## TASK DETAILS
Return the listing below in full, with every line exactly as it is.

---- DATA PROVIDED

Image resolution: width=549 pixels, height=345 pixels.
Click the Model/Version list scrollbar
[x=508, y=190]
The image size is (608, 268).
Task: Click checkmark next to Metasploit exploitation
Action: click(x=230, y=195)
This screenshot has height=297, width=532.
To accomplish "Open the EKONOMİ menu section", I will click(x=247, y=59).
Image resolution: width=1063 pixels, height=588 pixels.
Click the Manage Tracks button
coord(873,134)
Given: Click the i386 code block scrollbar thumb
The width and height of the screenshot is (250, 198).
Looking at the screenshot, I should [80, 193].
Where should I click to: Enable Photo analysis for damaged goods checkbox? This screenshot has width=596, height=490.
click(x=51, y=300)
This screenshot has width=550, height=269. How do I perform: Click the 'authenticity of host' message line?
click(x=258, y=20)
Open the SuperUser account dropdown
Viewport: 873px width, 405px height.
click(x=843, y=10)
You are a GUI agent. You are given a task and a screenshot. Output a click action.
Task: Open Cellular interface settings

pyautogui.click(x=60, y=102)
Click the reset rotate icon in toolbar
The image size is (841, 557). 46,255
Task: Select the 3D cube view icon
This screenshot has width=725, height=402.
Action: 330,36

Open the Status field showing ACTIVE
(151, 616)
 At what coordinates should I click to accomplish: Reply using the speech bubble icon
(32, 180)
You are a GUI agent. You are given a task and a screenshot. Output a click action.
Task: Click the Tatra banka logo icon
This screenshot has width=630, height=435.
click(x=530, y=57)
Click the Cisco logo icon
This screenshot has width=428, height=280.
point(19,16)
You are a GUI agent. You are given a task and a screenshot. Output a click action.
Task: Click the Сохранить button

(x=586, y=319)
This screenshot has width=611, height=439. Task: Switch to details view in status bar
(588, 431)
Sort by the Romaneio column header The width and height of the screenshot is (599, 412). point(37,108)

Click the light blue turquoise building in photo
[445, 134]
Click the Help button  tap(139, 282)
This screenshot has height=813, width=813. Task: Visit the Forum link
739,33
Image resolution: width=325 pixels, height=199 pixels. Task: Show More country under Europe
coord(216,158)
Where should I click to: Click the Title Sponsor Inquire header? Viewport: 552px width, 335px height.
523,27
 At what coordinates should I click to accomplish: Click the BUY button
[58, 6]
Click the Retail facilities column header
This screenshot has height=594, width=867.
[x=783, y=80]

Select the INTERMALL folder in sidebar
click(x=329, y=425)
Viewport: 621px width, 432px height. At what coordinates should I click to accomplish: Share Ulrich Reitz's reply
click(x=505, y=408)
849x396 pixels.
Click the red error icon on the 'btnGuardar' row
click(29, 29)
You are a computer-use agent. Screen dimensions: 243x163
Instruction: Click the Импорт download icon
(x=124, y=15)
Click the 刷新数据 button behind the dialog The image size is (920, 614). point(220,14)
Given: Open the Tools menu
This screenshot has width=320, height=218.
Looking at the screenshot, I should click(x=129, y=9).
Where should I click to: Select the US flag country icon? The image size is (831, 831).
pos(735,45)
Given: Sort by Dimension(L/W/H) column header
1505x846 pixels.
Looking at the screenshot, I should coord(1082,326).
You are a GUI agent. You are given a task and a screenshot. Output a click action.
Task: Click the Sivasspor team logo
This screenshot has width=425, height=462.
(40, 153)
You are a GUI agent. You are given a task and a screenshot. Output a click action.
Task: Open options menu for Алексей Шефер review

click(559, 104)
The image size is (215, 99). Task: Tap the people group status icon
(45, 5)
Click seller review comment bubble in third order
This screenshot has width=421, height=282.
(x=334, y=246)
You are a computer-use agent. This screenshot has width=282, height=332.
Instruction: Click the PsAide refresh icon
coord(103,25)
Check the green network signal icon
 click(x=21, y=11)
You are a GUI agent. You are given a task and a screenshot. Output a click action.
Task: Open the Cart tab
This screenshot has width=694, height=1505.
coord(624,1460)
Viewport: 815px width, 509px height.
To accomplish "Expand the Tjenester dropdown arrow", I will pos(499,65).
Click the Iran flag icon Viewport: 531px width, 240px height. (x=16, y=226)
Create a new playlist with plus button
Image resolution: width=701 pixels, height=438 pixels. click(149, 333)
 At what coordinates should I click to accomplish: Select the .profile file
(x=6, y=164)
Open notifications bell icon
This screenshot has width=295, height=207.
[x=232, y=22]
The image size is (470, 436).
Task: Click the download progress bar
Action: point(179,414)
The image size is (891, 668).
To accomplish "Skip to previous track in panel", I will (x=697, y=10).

--------

## EXPECTED OUTPUT
Image resolution: width=549 pixels, height=345 pixels.
Click the Model/Version list scrollbar
[x=508, y=190]
The image size is (608, 268).
Task: Click checkmark next to Metasploit exploitation
Action: click(x=230, y=195)
This screenshot has height=297, width=532.
To accomplish "Open the EKONOMİ menu section", I will click(x=247, y=59).
Image resolution: width=1063 pixels, height=588 pixels.
Click the Manage Tracks button
coord(873,134)
Given: Click the i386 code block scrollbar thumb
The width and height of the screenshot is (250, 198).
Looking at the screenshot, I should [80, 193].
Where should I click to: Enable Photo analysis for damaged goods checkbox? This screenshot has width=596, height=490.
click(x=51, y=300)
This screenshot has width=550, height=269. How do I perform: Click the 'authenticity of host' message line?
click(x=258, y=20)
Open the SuperUser account dropdown
Viewport: 873px width, 405px height.
click(x=843, y=10)
You are a GUI agent. You are given a task and a screenshot. Output a click action.
Task: Open Cellular interface settings

pyautogui.click(x=60, y=102)
Click the reset rotate icon in toolbar
The image size is (841, 557). 46,255
Task: Select the 3D cube view icon
This screenshot has width=725, height=402.
Action: 330,36

Open the Status field showing ACTIVE
(151, 616)
 At what coordinates should I click to accomplish: Reply using the speech bubble icon
(32, 180)
You are a GUI agent. You are given a task and a screenshot. Output a click action.
Task: Click the Tatra banka logo icon
This screenshot has width=630, height=435.
click(x=530, y=57)
Click the Cisco logo icon
This screenshot has width=428, height=280.
point(19,16)
You are a GUI agent. You are given a task and a screenshot. Output a click action.
Task: Click the Сохранить button

(x=586, y=319)
This screenshot has width=611, height=439. Task: Switch to details view in status bar
(588, 431)
Sort by the Romaneio column header The width and height of the screenshot is (599, 412). point(37,108)

Click the light blue turquoise building in photo
[445, 134]
Click the Help button  tap(139, 282)
This screenshot has height=813, width=813. Task: Visit the Forum link
739,33
Image resolution: width=325 pixels, height=199 pixels. Task: Show More country under Europe
coord(216,158)
Where should I click to: Click the Title Sponsor Inquire header? Viewport: 552px width, 335px height.
523,27
 At what coordinates should I click to accomplish: Click the BUY button
[58, 6]
Click the Retail facilities column header
This screenshot has height=594, width=867.
[x=783, y=80]

Select the INTERMALL folder in sidebar
click(x=329, y=425)
Viewport: 621px width, 432px height. At what coordinates should I click to accomplish: Share Ulrich Reitz's reply
click(x=505, y=408)
849x396 pixels.
Click the red error icon on the 'btnGuardar' row
click(29, 29)
You are a computer-use agent. Screen dimensions: 243x163
Instruction: Click the Импорт download icon
(x=124, y=15)
Click the 刷新数据 button behind the dialog The image size is (920, 614). point(220,14)
Given: Open the Tools menu
This screenshot has width=320, height=218.
Looking at the screenshot, I should click(x=129, y=9).
Where should I click to: Select the US flag country icon? The image size is (831, 831).
pos(735,45)
Given: Sort by Dimension(L/W/H) column header
1505x846 pixels.
Looking at the screenshot, I should coord(1082,326).
You are a GUI agent. You are given a task and a screenshot. Output a click action.
Task: Click the Sivasspor team logo
This screenshot has width=425, height=462.
(40, 153)
You are a GUI agent. You are given a task and a screenshot. Output a click action.
Task: Open options menu for Алексей Шефер review

click(559, 104)
The image size is (215, 99). Task: Tap the people group status icon
(45, 5)
Click seller review comment bubble in third order
This screenshot has width=421, height=282.
(x=334, y=246)
You are a computer-use agent. This screenshot has width=282, height=332.
Instruction: Click the PsAide refresh icon
coord(103,25)
Check the green network signal icon
 click(x=21, y=11)
You are a GUI agent. You are given a task and a screenshot. Output a click action.
Task: Open the Cart tab
This screenshot has width=694, height=1505.
coord(624,1460)
Viewport: 815px width, 509px height.
To accomplish "Expand the Tjenester dropdown arrow", I will pos(499,65).
Click the Iran flag icon Viewport: 531px width, 240px height. (x=16, y=226)
Create a new playlist with plus button
Image resolution: width=701 pixels, height=438 pixels. click(149, 333)
 At what coordinates should I click to accomplish: Select the .profile file
(x=6, y=164)
Open notifications bell icon
This screenshot has width=295, height=207.
[x=232, y=22]
The image size is (470, 436).
Task: Click the download progress bar
Action: point(179,414)
The image size is (891, 668).
To accomplish "Skip to previous track in panel", I will (x=697, y=10).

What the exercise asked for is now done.